他方でサービスを利用するユーザーの視点で考えれば、セキュリティチェックが増えれば入力項目も増え、サービスが使いにくくなる恐れがある。特に、使いやすさが求められる公共サービスでは、この点への配慮が重要だ。このため、セキュリティと利便性のバランスをいかに両立させるかが課題となっている。
北米のオンラインバンキングでは
不正検知率が276%向上
このような課題に対し、Shapeのプラットフォームはユーザーの利便性や操作性を損なわずに、より高いセキュリティを実現する。このうち、リアルタイムオンライン詐欺検出ソリューションのSAFEは、「どのようなネットワークからアクセスがあったか」「端末でどのようなOSが動いているか」「キーボードやマウスはどのように動かされたか」といった様々なシグナルを収集。そのシグナルをShapeのAIクラウドに送ってリスクを判定する。そのリスクスコアが高ければ不正アクセスとしてブロックし、低ければ正規ユーザーとしてサービスに転送する。
「SAFEは不正アクセス者の情報だけでなく、正規ユーザーの動作に関する情報も集め、あわせてデータベースを作成します。双方を集めて相関分析を行うことで、より誤検知を少なくした形で不正アクセスかどうかを判断します。他人のアカウントを利用した不正ログイン対策のほか、ログイン後のサービスを利用した機密情報の漏洩や不正なオンライン送金の検知・ブロックにも利用できることが特長です」。
SAFEは顧客のサイトにおける不正アクセスの特徴に合わせた機械学習モデルを作成し、誤検知率を低下させる。また、クラウドのフルマネージドサービスであるため、顧客側がAI、機械学習モデルのメンテナンスを行う必要はない。さらに、過去の行動も踏まえてチェックを行う場合は、既存のクラウドシステムや、セキュリティ情報イベント管理を行う「SIEM製品」にSAFEの判断結果をログとして提供できる。このため、既存のSIEM製品などを加えた相関分析も可能で、投資保護に活用できる。

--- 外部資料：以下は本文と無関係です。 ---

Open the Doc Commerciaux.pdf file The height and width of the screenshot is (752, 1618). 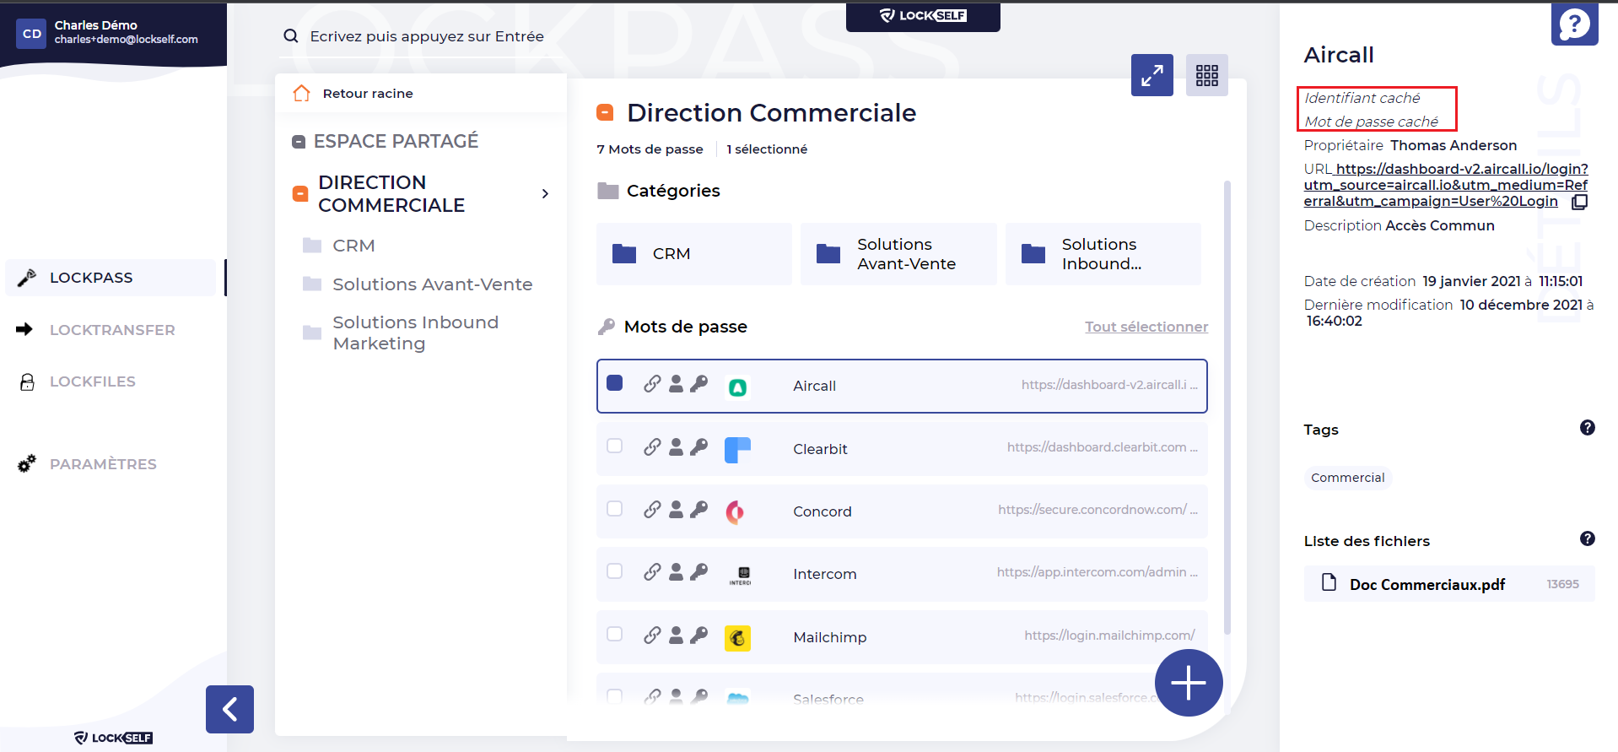pyautogui.click(x=1427, y=584)
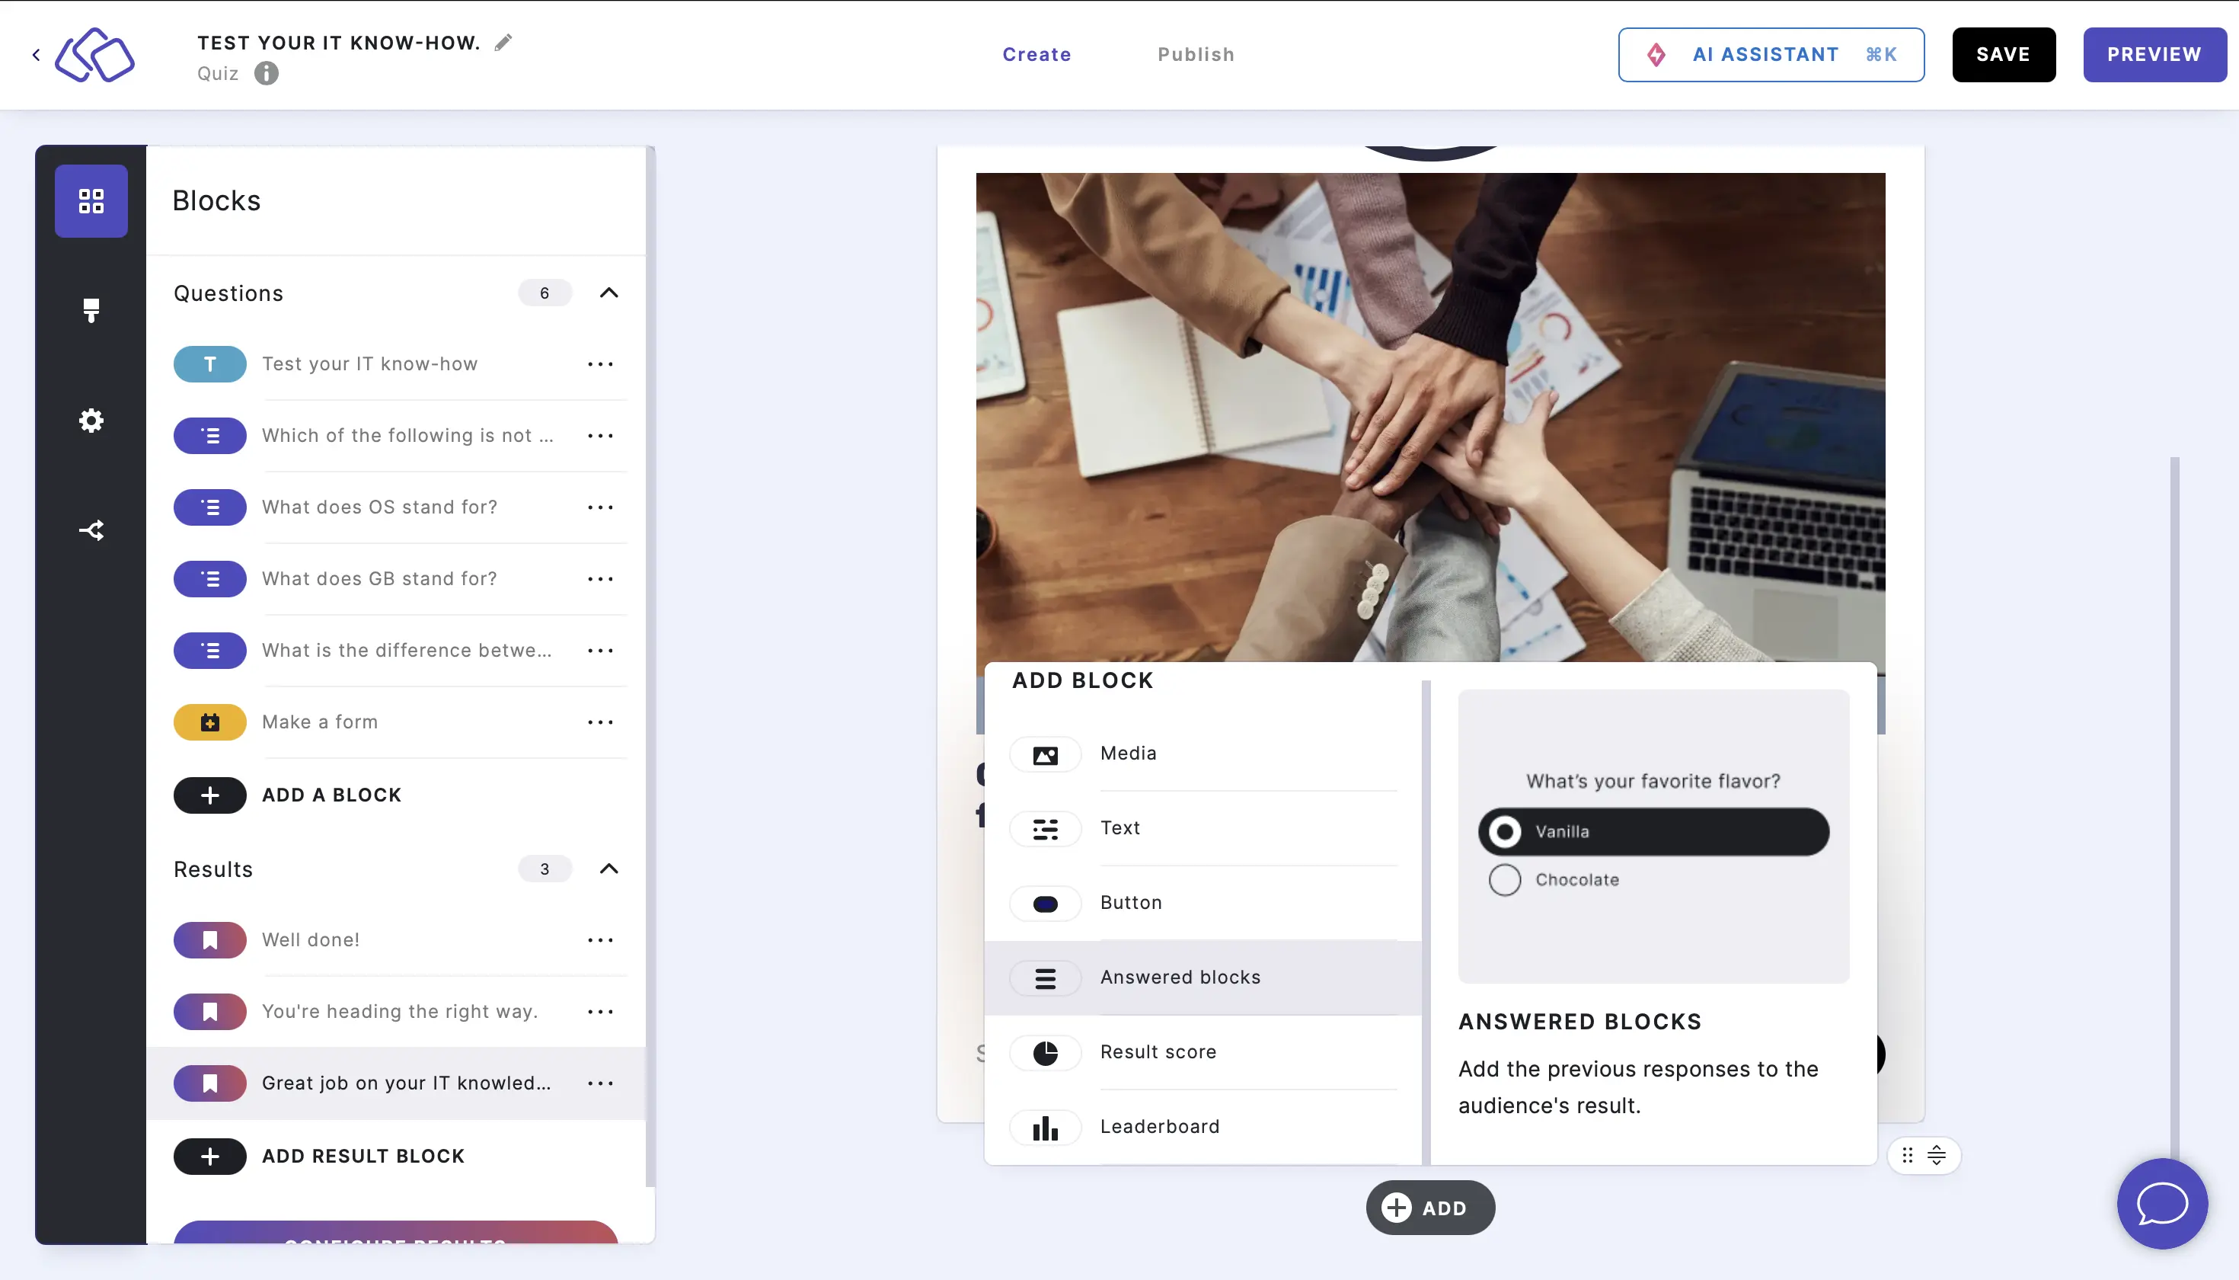2239x1280 pixels.
Task: Click the share icon in sidebar
Action: (91, 529)
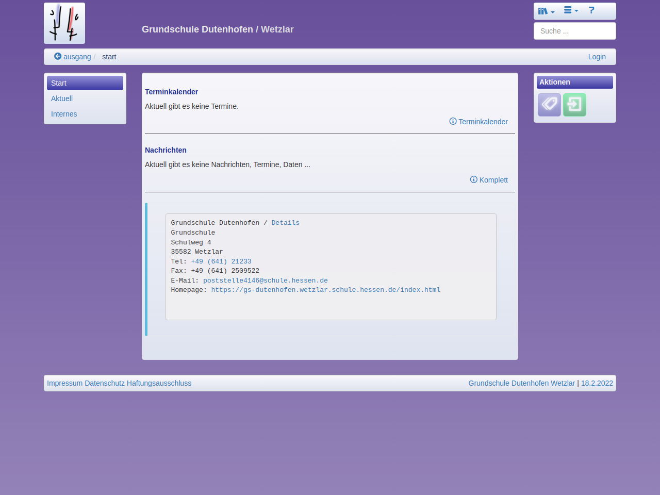660x495 pixels.
Task: Open help via question mark icon
Action: click(x=591, y=10)
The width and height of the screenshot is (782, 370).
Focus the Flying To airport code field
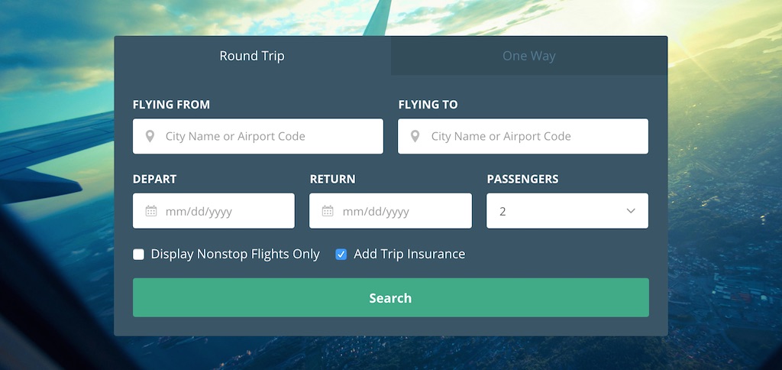[x=523, y=136]
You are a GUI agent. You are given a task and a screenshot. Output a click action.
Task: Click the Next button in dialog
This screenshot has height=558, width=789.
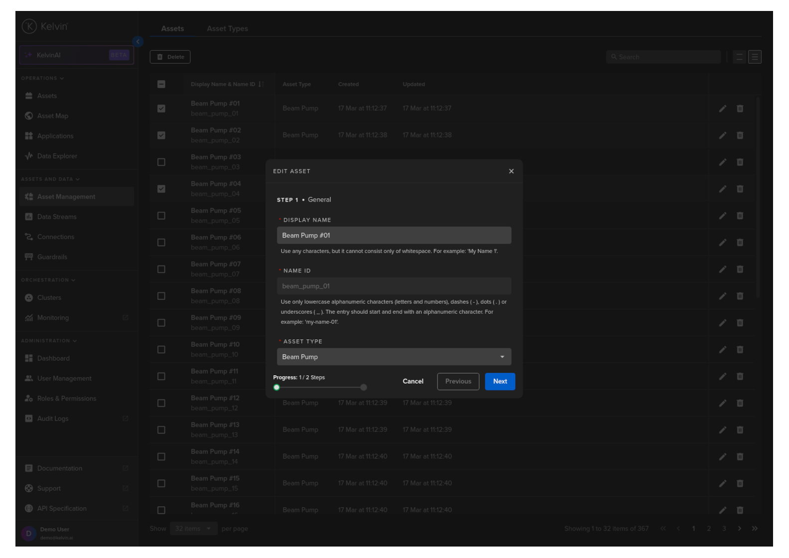click(x=500, y=382)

例えば、北米の大手銀行のオンラインバンキングではコロナ禍の2020年5月、詐欺被害発生件数が過去最悪を記録。多額の不正送金が発生し、既存のリスクベース認証だけでは対処しきれないという問題が顕在化した。このような中、SAFEと既存リスク判定システムの併用を通じ、0.1%の誤検知率で177%、0.5%の誤検知率で276%の不正検知率向上が達成された。
Shapeは自治体の住民サービス向けサイトでも簡単に導入でき、住民の利便性を損なわずに高いセキュリティを実現できる。これによって不正アクセスの情報を速やかに検知し、リスク監視を行なうことが可能になる。